**EXERCISE PROMPT**:
Please output the entries below exactly as they are.

**TASK INPUTS**:
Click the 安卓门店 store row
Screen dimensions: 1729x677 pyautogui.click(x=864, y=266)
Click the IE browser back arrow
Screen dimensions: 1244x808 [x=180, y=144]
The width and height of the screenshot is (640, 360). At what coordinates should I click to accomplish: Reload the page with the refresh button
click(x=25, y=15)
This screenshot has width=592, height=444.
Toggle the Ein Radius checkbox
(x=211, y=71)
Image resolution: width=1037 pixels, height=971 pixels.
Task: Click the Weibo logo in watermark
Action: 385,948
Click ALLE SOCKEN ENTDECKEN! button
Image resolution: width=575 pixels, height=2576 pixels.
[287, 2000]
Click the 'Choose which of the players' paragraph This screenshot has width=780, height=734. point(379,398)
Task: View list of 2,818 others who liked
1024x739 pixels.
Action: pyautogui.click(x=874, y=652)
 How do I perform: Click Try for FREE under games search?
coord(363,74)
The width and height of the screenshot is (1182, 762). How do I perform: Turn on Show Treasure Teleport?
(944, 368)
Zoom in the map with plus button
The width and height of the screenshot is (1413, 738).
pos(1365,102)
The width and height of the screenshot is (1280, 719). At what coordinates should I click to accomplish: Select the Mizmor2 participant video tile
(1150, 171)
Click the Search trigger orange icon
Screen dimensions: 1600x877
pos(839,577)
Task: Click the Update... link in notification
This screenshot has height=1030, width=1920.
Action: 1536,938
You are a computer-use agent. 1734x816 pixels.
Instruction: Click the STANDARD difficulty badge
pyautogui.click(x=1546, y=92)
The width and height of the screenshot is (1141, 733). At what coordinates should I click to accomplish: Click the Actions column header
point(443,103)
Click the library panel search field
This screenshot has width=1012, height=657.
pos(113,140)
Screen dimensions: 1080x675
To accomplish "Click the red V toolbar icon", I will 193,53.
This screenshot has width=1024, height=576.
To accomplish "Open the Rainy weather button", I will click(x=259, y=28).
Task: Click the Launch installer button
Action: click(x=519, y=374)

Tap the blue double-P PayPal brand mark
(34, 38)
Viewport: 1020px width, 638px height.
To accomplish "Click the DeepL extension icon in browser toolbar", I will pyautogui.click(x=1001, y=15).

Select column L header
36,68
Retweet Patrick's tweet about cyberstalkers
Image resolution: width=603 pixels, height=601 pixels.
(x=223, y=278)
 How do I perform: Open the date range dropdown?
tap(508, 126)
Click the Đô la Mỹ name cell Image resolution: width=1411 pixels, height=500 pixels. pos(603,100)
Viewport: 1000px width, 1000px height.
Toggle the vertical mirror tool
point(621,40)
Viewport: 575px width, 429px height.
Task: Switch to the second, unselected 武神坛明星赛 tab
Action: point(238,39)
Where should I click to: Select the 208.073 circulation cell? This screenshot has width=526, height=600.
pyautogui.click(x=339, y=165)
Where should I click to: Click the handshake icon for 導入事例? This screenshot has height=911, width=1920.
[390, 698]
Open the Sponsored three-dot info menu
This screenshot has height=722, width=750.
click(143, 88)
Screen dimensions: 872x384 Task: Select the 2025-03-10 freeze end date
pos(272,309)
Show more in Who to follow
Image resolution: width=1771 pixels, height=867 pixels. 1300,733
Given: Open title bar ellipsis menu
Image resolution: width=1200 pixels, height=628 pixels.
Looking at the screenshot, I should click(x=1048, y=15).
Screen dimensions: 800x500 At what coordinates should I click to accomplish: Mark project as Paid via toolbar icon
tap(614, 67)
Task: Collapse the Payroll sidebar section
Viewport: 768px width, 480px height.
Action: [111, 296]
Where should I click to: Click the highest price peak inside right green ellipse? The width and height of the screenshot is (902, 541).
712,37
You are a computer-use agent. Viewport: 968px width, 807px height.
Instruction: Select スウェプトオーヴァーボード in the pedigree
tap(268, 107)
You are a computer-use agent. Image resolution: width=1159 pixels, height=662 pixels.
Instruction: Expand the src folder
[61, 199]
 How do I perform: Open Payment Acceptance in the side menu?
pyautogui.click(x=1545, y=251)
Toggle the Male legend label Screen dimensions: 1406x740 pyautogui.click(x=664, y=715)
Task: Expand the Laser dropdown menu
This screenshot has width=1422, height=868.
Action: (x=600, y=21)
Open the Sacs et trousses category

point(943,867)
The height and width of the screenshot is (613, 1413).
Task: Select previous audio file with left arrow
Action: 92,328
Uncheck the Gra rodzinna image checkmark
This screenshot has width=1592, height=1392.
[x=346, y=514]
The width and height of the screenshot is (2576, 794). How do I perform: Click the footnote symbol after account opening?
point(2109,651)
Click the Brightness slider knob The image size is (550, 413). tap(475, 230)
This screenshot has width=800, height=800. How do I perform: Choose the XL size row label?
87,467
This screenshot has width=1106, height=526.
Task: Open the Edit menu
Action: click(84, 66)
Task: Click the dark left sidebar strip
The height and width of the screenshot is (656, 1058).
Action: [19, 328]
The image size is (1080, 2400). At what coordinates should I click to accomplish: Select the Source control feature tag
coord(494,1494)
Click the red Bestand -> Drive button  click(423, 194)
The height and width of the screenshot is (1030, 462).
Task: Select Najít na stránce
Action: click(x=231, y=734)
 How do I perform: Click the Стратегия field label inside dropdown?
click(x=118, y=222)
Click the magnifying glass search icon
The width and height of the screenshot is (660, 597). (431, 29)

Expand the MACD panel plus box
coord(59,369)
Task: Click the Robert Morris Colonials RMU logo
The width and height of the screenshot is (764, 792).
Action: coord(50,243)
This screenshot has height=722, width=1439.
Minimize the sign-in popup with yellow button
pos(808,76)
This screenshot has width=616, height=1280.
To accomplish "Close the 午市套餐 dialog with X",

**OUTPUT**:
Click the 安卓门店 store row
Screen dimensions: 1729x677 pyautogui.click(x=864, y=266)
Click the IE browser back arrow
Screen dimensions: 1244x808 [x=180, y=144]
The width and height of the screenshot is (640, 360). At what coordinates should I click to accomplish: Reload the page with the refresh button
click(x=25, y=15)
This screenshot has width=592, height=444.
Toggle the Ein Radius checkbox
(x=211, y=71)
Image resolution: width=1037 pixels, height=971 pixels.
Task: Click the Weibo logo in watermark
Action: 385,948
Click ALLE SOCKEN ENTDECKEN! button
Image resolution: width=575 pixels, height=2576 pixels.
[287, 2000]
Click the 'Choose which of the players' paragraph This screenshot has width=780, height=734. point(379,398)
Task: View list of 2,818 others who liked
1024x739 pixels.
Action: pyautogui.click(x=874, y=652)
 How do I perform: Click Try for FREE under games search?
coord(363,74)
The width and height of the screenshot is (1182, 762). How do I perform: Turn on Show Treasure Teleport?
(944, 368)
Zoom in the map with plus button
The width and height of the screenshot is (1413, 738).
pos(1365,102)
The width and height of the screenshot is (1280, 719). At what coordinates should I click to accomplish: Select the Mizmor2 participant video tile
(1150, 171)
Click the Search trigger orange icon
Screen dimensions: 1600x877
pos(839,577)
Task: Click the Update... link in notification
This screenshot has height=1030, width=1920.
Action: 1536,938
You are a computer-use agent. 1734x816 pixels.
Instruction: Click the STANDARD difficulty badge
pyautogui.click(x=1546, y=92)
The width and height of the screenshot is (1141, 733). At what coordinates should I click to accomplish: Click the Actions column header
point(443,103)
Click the library panel search field
This screenshot has width=1012, height=657.
pos(113,140)
Screen dimensions: 1080x675
To accomplish "Click the red V toolbar icon", I will 193,53.
This screenshot has width=1024, height=576.
To accomplish "Open the Rainy weather button", I will click(x=259, y=28).
Task: Click the Launch installer button
Action: click(x=519, y=374)

Tap the blue double-P PayPal brand mark
(34, 38)
Viewport: 1020px width, 638px height.
To accomplish "Click the DeepL extension icon in browser toolbar", I will pyautogui.click(x=1001, y=15).

Select column L header
36,68
Retweet Patrick's tweet about cyberstalkers
Image resolution: width=603 pixels, height=601 pixels.
(x=223, y=278)
 How do I perform: Open the date range dropdown?
tap(508, 126)
Click the Đô la Mỹ name cell Image resolution: width=1411 pixels, height=500 pixels. pos(603,100)
Viewport: 1000px width, 1000px height.
Toggle the vertical mirror tool
point(621,40)
Viewport: 575px width, 429px height.
Task: Switch to the second, unselected 武神坛明星赛 tab
Action: point(238,39)
Where should I click to: Select the 208.073 circulation cell? This screenshot has width=526, height=600.
pyautogui.click(x=339, y=165)
Where should I click to: Click the handshake icon for 導入事例? This screenshot has height=911, width=1920.
[390, 698]
Open the Sponsored three-dot info menu
This screenshot has height=722, width=750.
click(143, 88)
Screen dimensions: 872x384 Task: Select the 2025-03-10 freeze end date
pos(272,309)
Show more in Who to follow
Image resolution: width=1771 pixels, height=867 pixels. 1300,733
Given: Open title bar ellipsis menu
Image resolution: width=1200 pixels, height=628 pixels.
Looking at the screenshot, I should click(x=1048, y=15).
Screen dimensions: 800x500 At what coordinates should I click to accomplish: Mark project as Paid via toolbar icon
tap(614, 67)
Task: Collapse the Payroll sidebar section
Viewport: 768px width, 480px height.
Action: [111, 296]
Where should I click to: Click the highest price peak inside right green ellipse? The width and height of the screenshot is (902, 541).
712,37
You are a computer-use agent. Viewport: 968px width, 807px height.
Instruction: Select スウェプトオーヴァーボード in the pedigree
tap(268, 107)
You are a computer-use agent. Image resolution: width=1159 pixels, height=662 pixels.
Instruction: Expand the src folder
[61, 199]
 How do I perform: Open Payment Acceptance in the side menu?
pyautogui.click(x=1545, y=251)
Toggle the Male legend label Screen dimensions: 1406x740 pyautogui.click(x=664, y=715)
Task: Expand the Laser dropdown menu
This screenshot has width=1422, height=868.
Action: (x=600, y=21)
Open the Sacs et trousses category

point(943,867)
The height and width of the screenshot is (613, 1413).
Task: Select previous audio file with left arrow
Action: 92,328
Uncheck the Gra rodzinna image checkmark
This screenshot has width=1592, height=1392.
[x=346, y=514]
The width and height of the screenshot is (2576, 794). How do I perform: Click the footnote symbol after account opening?
point(2109,651)
Click the Brightness slider knob The image size is (550, 413). tap(475, 230)
This screenshot has width=800, height=800. How do I perform: Choose the XL size row label?
87,467
This screenshot has width=1106, height=526.
Task: Open the Edit menu
Action: click(84, 66)
Task: Click the dark left sidebar strip
The height and width of the screenshot is (656, 1058).
Action: [19, 328]
The image size is (1080, 2400). At what coordinates should I click to accomplish: Select the Source control feature tag
coord(494,1494)
Click the red Bestand -> Drive button  click(423, 194)
The height and width of the screenshot is (1030, 462).
Task: Select Najít na stránce
Action: click(x=231, y=734)
 How do I perform: Click the Стратегия field label inside dropdown?
click(x=118, y=222)
Click the magnifying glass search icon
The width and height of the screenshot is (660, 597). (431, 29)

Expand the MACD panel plus box
coord(59,369)
Task: Click the Robert Morris Colonials RMU logo
The width and height of the screenshot is (764, 792).
Action: coord(50,243)
This screenshot has height=722, width=1439.
Minimize the sign-in popup with yellow button
pos(808,76)
This screenshot has width=616, height=1280.
To accomplish "Close the 午市套餐 dialog with X",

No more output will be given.